Toxicology and Applied Pharmacology

Biography

Biography: Nazeeh Hanna

Abstract

There is growing recognition that cytokines and inflammatory mediators present at the maternal-fetal interface play a fundamental role in regulating labor. IL-10 is an essential pro-pregnancy cytokine and therapies leading to its placental induction might be useful in preventing preterm deliveries. Although toxic in high concentrations, inhaled carbon monoxide (CO) in low concentrations can confer potent anti-inflammatory effects. Several pre-clinical and clinical studies have used CO as a therapeutic agent for a variety of vascular complications and sepsis; no published studies have evaluated the utility for this novel anti-inflammatory gas for preventing preterm delivery. The objective of this work is to investigate the role of CO in modulating infection-induced proinflammatory cytokine milieu in human placenta. Using placental explants culture system, samples from normal second trimester placentas were treated with LPS (250 ng/ml), 108 heat killed E. coli or 108 heat killed Urealyticum parvum with or without exposure to CO (250ppm) for 18 hours.

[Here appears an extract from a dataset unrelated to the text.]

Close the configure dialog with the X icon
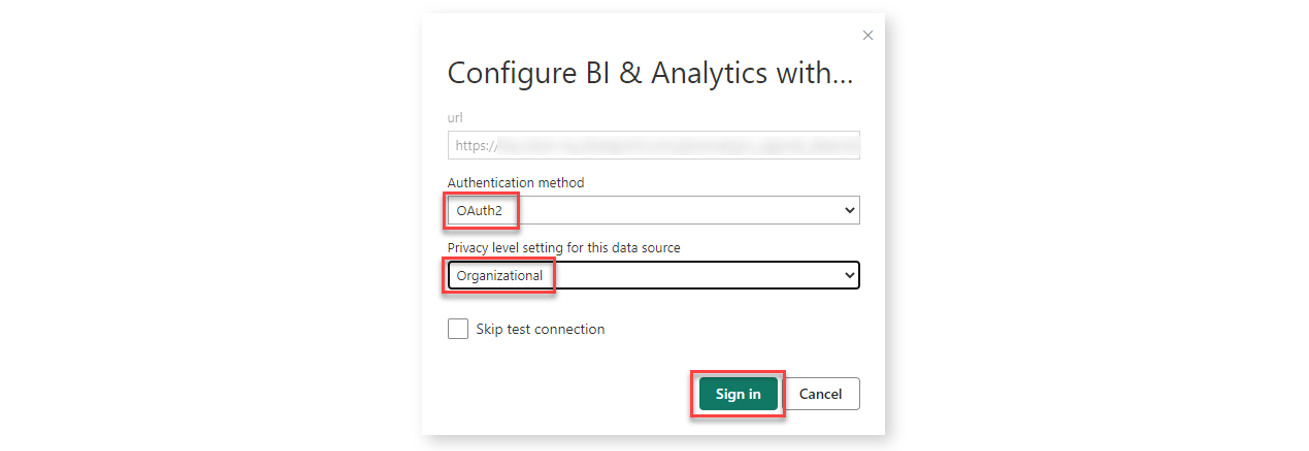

Conditioned media were collected and analyzed for cytokines production using Bio-PlexTM array. Cultured tissues were analyzed by western blots for COX-2 and heme oxygenase-1 expression. To determine if CO exposure will induce cytotrophoblasts cell death, early pregnancy cytotrophoblasts cell lines (HTR8) were exposed to RA or CO (for 18 hours). Apoptosis was analyzed by FACS array. Our data indicate that CO effectively inhibits infection-induced proinflammatory mediators in second trimester placentas. Moreover, CO induced the pro-pregnancy cytokine IL-10 pointing to a potential role of CO in treatment of preterm labor.